Okay, not sure if it counts as a fushigi or near fushigi, but while doing this posting I was playing around with iTunes. Right now, by random chance by album, I am listening to Rush from their album 'Moving Pictures'. The song that is playing is Witch Hunt.
The night is black, without a moon.
The air is thick and still.
The vigilantes gather on
The lonely torchlit hill.

The reason I included Witch Hunt is because late last night I posted a response to M's initial reaction and query regarding my Jungian / Zen movie review of The Devil Wears Prada. As I mentioned that movie in this blog post, and in my response to M I wrote the following line:

So why then are woman so enamoured of shoes? Excellent question.

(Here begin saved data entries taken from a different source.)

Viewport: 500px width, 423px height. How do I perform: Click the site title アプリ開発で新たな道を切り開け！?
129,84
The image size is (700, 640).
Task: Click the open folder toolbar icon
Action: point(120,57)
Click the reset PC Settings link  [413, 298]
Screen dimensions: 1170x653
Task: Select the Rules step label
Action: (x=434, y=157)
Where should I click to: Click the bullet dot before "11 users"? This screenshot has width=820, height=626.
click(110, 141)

Yes, shoes do represent a type of animus possession. IMO, anyway. But I am not properly a Jungian, so please take my observation with lots of salt and consider it something to moil up the clouds of understanding

Your speculation is accurate. But I would like to elaborate the discussion by noting that the Judaeo-Christian societies have been generally brutally dismissive of the feminine. With Christianity this has been despite Christ having, in his time, fully embraced female equality. This was one of the key aspects of very early Christianity that helped make it popular. However once Christianity got going the men took it over and evicted the female presence from its power structure and largely emphasized the female as evil temptress, and/or weak victim. Within the Christian ethos, a compensatory effect of the devaluation of the feminine was the increased elevation of Mary mother of Christ to the point where churches were built in her name. Pragmatically, the feminine was burnt if too powerful (Joan of Arc, witches), but when they were 'kept' or stayed in their place they were elevated to untouchable grace and beauty and the object of endless songs and poems of unrealistic projections of the ideal feminine. All this occurred before the serious elevation of the mind over matter theology that Rene Descartes and Newton successfully created and popularized, and whose social philosophy of life became the fundamental truth that 'proper' human beings used to confirm the 'truth' of what was or was not 'real'.
And so it was that I was 'forced' to post that review and the text around it. Bizarre fushigi. Bizarre.